Assises nationales / Said Mohamed Fazul : « Nous ne ferons pas la politique de la chaise vide »

Le communiqué commun de l’Exécutif et des élus de Mohéli avait jusqu’ici tenu tout le monde en haleine sur la participation ou pas de Mohéli dans les assises. Désormais, les doutes sont dissipés. Dans un entretien exclusif accordé à La Gazette des Comores / HZK-Presse par téléphone ce mercredi, le chef de l’Exécutif de l’île, de surcroit un des signataires du communiqué qui épingle la crédibilité des travaux thématiques des assises nationales, Said Mohamed Fazul balaie d’un revers de main toute velléité de boycott.

La Gazette des Comores : L’Exécutif et les élus de Mohéli ont remis en cause les travaux des ateliers thématiques des assises nationales. Nous aimerions savoir si vous, gouverneur de Mohéli, comptiez prendre part aux assises qui démarrent le 5 février ou si, tout comme votre homologue d’Anjouan qui a presque les mêmes inquiétudes que vous, vous n’allez pas y participer.

Said Mohamed Fazul : Permettez-moi d’abord de remercier La Gazette des Comores pour cet entretien. Pour répondre, je commencerai par dire que ces assises sont les nôtres. Dès le début, nous les avons soutenues. Je ne suis pas un traitre. Personnellement, j’ai sillonné les îles pour une campagne de sensibilisation. J’ai compris que moi, en tant qu’homme politique, je devais être présent dans les débats. Croyez-vous qu’un homme politique de ma carrure, boycotterait les assises nationales à cause de problèmes politiques ? Il faut que je sois dans les débats et ce, quel que soit le prix à payer. Donc je crois qu’on veut semer des confusions mais c’est bien clair : nous ne ferons pas la politique de la chaise vide.

LGDC/HZK : Il y a quand-même un petit décalage entre le communiqué et ce que vous avancez…

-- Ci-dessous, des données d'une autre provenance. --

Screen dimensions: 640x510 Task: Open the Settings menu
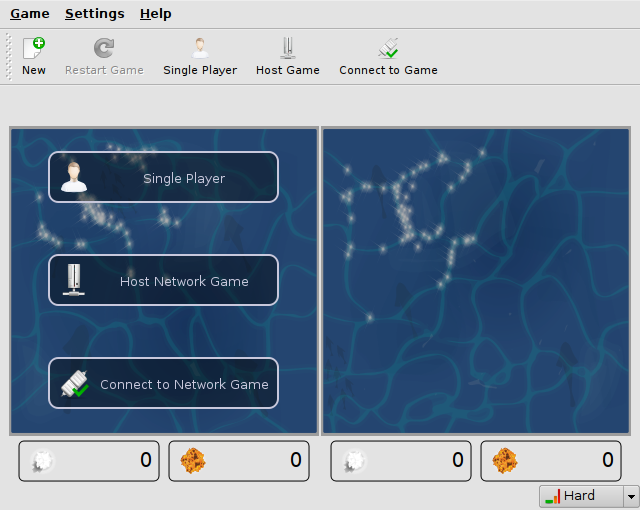pos(95,14)
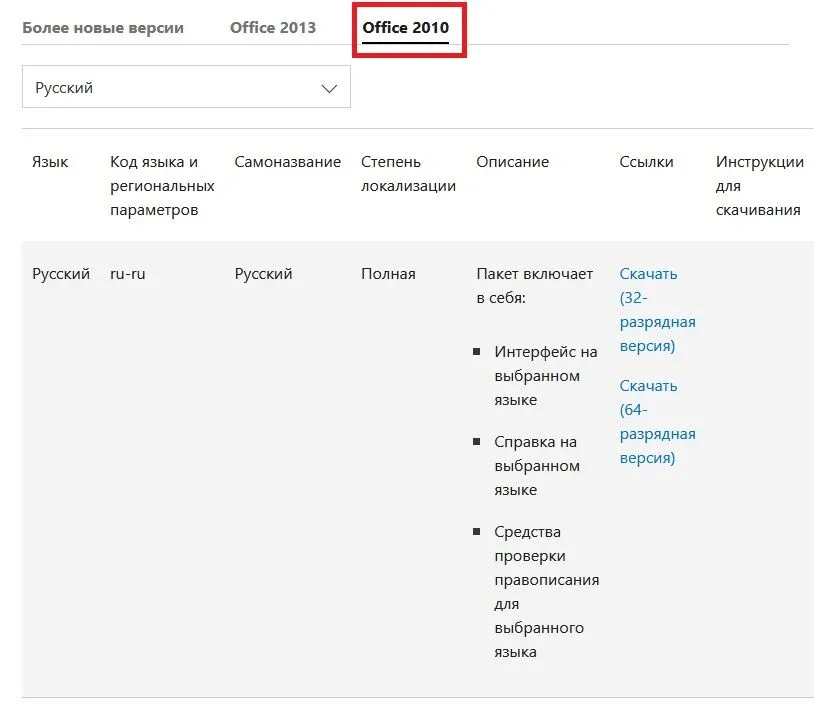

SMF : Oui sur l’axe 1 (les institutions politiques et leurs fonctionnements, Ndlr), on a fait des critiques. Ce qui est tout à fait normal. Toutefois, cela ne veut aucunement dire que nous n’allons pas prendre part aux assises. Nous allons nous battre et nous défendre bec et ongles. A travers le communiqué, nous avons voulu clarifier notre position en rappelant ce qu’a stipulé l’article 42 de la Constitution que « Aucune procédure de révision ne peut être engagée ou poursuivie lorsqu’elle porte atteinte à l’unité nationale… ». Qu’on fasse attention. Toute velléité de nature à compromettre l’ordre public, nous, nous n’allons pas tolérer.

LGDC/HZK : Quelle garantie avez-vous que vos inquiétudes, notamment sur ce qui est de la présidence tournante, vont être prises en compte par le gouvernement central que, à juste titre, vous accusez de subjectivité par rapport aux idées initiales du Mouvement du 11 août? Croyez-vous qu’en prévenant dans le communiqué que vous-vous désengagez des conséquences qui en découleront, suffira pour convaincre les Mohéliens qui attendent la Tournante, que vous n’y étiez pour rien en cas de non victoire ?

SMF : Mais on aura quand-même combattu! On ne peut pas rester à l’extérieur. Le combat se mène de l’intérieur. Et n’oubliez surtout pas que la finalité de tout ce processus, ça sera dans les urnes, un référendum. Vous me demandez une garantie. Je ne vois pas pourquoi je devrais avoir des garanties. Nous allons dans un débat, chacun s’exprimera. Tout ce que nous aurons retenu pendant les débats finira aux urnes. C’est la finalité, le référendum. Encore une fois, je prendrai part au dialogue.